The last two Sundays, however, there has been an awkward moment when we get back to our seats and I see Teckla has taken two cups and two pieces of bread. She always hands me the extra one. Rather than trying to explain that I already have both, I simply take communion twice with a grateful and broken heart.
My heart is broken because Teckla’s dementia has made such a simple thing difficult. Sometimes she holds the little cup and doesn’t remember what to do. I whisper, “This body of Christ broken for you. This the blood of Christ shed for you” We muddle through communion together in our seats. And are blessed.

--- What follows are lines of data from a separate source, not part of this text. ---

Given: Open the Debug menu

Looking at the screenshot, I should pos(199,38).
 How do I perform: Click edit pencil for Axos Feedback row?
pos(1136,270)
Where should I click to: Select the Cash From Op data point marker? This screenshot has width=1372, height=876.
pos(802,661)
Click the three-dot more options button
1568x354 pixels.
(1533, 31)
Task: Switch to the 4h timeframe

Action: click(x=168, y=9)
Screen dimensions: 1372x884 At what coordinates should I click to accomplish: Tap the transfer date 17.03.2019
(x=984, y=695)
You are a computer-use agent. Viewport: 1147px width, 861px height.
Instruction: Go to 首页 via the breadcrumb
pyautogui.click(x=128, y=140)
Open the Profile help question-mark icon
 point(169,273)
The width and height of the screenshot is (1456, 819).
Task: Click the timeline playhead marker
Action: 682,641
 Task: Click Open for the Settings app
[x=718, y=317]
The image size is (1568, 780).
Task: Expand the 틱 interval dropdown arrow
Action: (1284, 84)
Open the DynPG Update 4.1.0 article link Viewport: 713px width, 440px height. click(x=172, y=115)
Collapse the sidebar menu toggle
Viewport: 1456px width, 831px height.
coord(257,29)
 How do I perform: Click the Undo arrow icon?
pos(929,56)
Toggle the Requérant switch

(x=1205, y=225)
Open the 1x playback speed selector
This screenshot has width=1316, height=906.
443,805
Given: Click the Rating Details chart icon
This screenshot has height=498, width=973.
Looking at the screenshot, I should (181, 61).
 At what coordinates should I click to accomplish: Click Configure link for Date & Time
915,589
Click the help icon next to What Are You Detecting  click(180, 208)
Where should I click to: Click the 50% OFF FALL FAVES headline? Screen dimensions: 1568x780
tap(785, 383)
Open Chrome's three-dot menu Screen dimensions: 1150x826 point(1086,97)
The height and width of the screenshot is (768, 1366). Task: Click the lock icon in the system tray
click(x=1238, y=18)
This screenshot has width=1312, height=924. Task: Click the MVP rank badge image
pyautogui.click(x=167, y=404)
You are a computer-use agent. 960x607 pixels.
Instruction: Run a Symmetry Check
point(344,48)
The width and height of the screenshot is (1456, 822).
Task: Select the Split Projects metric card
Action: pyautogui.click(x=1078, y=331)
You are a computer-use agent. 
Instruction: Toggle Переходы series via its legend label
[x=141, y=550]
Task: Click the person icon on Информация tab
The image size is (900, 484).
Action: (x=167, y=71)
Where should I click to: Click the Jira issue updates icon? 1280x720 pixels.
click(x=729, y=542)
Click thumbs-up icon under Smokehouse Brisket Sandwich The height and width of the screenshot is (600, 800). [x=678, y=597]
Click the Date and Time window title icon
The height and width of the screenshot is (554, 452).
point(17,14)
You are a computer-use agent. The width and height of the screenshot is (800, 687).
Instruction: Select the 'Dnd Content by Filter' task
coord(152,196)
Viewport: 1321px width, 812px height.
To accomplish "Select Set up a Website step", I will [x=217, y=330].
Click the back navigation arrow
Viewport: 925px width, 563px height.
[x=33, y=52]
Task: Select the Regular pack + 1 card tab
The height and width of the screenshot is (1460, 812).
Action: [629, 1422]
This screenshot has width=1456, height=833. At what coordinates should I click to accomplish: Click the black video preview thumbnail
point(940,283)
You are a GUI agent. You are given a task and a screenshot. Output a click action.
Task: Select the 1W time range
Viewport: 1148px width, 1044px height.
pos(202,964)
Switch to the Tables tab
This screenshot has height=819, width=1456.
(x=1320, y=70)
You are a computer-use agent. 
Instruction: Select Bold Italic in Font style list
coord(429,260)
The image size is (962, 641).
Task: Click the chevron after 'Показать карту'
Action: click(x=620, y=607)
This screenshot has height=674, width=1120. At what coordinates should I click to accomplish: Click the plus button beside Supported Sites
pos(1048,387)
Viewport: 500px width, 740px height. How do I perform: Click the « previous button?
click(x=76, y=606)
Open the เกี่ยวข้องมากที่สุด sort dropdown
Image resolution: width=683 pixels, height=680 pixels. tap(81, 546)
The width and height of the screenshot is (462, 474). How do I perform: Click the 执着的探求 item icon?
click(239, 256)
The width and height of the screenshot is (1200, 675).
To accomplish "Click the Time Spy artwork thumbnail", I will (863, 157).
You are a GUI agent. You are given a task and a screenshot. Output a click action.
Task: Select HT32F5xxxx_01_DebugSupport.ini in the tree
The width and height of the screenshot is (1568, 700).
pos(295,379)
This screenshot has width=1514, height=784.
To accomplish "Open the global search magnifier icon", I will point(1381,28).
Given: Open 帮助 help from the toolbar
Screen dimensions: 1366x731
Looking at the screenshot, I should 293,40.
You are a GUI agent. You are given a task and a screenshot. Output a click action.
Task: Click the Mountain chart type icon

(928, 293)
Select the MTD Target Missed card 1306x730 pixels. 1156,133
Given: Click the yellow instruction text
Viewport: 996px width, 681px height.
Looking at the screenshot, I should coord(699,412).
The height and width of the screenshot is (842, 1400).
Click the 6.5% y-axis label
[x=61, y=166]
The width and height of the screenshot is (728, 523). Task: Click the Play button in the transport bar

I am grateful because all these years I have been married to a godly wife whose heart is to give. If a good wife is a gift from God, in Teckla I have received a double portion of goodness. Her sweetness shines through her clouds of cognitive impairment. Again and again, like this morning, God’s grace has flowed from Teckla to me.
I may have been playing the role of priest to Teckla this morning, but the love and grace of Christ flowed from Teckla to me. Dementia is terrible and hard in many ways, but not beyond the beauty and love of Christ. It is just like Jesus to make flowers of grace bloom in the compost of our pain and loss.